The fall of 1993 is when I was adopted into the family of God and within a year I sensed a desire (calling) to teach and preach. In 1996 I headed to Bible College. This was followed by Seminary. During these years my understanding of ministry was greatly expanded and I began to be burdened for the need to start new churches and then to start new churches in urban areas as it seemed the need was greater and most people wanted to go start churches in the suburbs.
At each stage of my transformation I felt like a whole new world had opened up to me that I knew nothing about. So, I did what I’ve always done – I read – and bought books – and read some more.
By the time I finished my M.Div in 2005 I was convinced that I should plant churches in urban contexts but I had also become convinced I should not do this alone. So with my degree finished I moved to Orlando to teach at a Christian school. I was able to help with a satellite church plant there.
A few years later I transitioned to a different school which resulted in the opportunity to begin an urban church plant in western Orlando. And that’s when the real education began.

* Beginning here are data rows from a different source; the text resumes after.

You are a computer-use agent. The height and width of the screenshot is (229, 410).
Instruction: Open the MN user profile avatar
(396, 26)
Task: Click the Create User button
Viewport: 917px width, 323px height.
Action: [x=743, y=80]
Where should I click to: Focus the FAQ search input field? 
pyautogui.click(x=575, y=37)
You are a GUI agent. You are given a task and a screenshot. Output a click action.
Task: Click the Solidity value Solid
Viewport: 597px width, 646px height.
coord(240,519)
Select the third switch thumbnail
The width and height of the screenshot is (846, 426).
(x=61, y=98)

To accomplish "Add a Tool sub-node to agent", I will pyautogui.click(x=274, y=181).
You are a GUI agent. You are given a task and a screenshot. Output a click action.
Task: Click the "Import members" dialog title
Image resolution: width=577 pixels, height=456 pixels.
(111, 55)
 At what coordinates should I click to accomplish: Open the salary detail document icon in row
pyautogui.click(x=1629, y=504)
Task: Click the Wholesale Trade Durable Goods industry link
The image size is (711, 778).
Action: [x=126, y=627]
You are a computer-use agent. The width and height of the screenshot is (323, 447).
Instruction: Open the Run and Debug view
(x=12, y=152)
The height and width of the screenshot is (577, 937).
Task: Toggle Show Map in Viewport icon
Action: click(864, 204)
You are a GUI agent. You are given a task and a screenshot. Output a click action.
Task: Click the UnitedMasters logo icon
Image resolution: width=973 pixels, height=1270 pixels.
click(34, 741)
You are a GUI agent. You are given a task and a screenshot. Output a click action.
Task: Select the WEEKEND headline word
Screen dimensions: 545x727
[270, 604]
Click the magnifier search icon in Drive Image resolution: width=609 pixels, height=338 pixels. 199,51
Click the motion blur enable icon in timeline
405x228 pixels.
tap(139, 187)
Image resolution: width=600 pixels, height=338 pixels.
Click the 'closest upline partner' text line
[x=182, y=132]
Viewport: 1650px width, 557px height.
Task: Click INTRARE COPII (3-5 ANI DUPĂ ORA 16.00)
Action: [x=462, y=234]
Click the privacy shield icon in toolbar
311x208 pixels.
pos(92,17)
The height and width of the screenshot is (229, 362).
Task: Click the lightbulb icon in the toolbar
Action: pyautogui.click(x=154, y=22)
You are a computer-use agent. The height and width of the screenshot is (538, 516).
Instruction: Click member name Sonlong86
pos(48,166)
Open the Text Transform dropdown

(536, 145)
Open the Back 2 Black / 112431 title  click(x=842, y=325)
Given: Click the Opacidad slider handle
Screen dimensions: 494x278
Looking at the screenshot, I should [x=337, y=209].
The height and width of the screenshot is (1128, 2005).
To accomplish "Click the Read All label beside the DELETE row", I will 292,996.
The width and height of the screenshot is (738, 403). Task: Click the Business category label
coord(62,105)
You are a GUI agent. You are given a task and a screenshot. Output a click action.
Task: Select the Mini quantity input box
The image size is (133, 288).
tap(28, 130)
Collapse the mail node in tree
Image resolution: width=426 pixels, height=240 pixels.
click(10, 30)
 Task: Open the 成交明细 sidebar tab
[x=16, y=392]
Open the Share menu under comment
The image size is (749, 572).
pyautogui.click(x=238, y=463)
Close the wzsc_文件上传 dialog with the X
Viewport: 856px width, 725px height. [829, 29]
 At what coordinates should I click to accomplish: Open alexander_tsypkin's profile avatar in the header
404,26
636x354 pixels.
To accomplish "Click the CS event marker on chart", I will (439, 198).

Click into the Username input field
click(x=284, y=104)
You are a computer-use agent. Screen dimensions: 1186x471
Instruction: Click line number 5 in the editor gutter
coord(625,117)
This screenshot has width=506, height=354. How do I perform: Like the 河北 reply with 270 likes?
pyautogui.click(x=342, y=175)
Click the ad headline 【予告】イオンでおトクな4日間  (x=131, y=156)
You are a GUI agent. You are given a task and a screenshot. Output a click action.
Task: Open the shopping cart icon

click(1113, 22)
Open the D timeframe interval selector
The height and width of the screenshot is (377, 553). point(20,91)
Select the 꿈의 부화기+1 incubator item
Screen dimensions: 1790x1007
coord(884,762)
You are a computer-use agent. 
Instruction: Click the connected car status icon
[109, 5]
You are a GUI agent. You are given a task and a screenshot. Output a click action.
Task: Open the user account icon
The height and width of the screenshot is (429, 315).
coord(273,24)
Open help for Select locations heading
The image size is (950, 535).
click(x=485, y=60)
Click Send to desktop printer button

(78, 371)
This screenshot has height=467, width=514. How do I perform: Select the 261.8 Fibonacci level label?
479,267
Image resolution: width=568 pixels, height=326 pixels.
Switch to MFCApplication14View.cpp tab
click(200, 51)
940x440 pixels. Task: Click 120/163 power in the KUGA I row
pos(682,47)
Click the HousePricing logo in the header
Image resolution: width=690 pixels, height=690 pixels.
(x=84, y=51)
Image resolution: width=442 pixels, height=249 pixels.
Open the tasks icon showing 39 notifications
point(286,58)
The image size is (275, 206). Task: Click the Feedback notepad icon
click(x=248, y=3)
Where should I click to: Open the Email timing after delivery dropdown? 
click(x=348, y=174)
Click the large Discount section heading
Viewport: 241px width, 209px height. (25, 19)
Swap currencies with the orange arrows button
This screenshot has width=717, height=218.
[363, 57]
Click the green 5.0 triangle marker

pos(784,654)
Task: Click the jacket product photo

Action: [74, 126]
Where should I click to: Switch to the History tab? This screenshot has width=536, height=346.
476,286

The understanding that urban ministry was different than suburban ministry became evident in the manner in which my time was spent. Just recently for instance I stood in for a parent at a parent-teacher conference for a second grader. This was a first for the teacher and myself. I’ve been called to bring students to school that missed the bus. I’ve picked up kids that I happened to see at the gas station and brought them to school because they missed the bus. I’ve brought parents and children to doctor’s appointments, the ER on many occasions, helped people move, find jobs, tutor, been interrupted from a discipleship meeting by the arrival of DCF and the police, visited people in jail, written letters of recommendation for defendants in court, helped people attempt to get reprieve from back taxes that piled up due to a series of crazy circumstances, listened to elementary school kids tell me all the drug dealing details of the ‘hood and the stories of gun battles they’ve seen, called 911 as we attempted to keep two teens we knew from fighting (as a crowd of 20+ people gathered) following one of our Church in the Park services, and more.
But I think what I’ve come to realize is that while I know very little about urban ministry other than that where you have more people you have more brokenness, the thing about urban ministry is that while it is different than many other types of ministry, in reality I think it’s just contextualized discipleship.
Yes, it’s different. Yes, solutions take longer (more on that in another post maybe). Yes, it’s more difficult (in some respects). But at the end of the day it’s still bringing the message of reconciliation to broken situations while building relational bridges with us and God.
Contextualized Discipleship…or just plain discipleship the way it’s meant to be – life on life.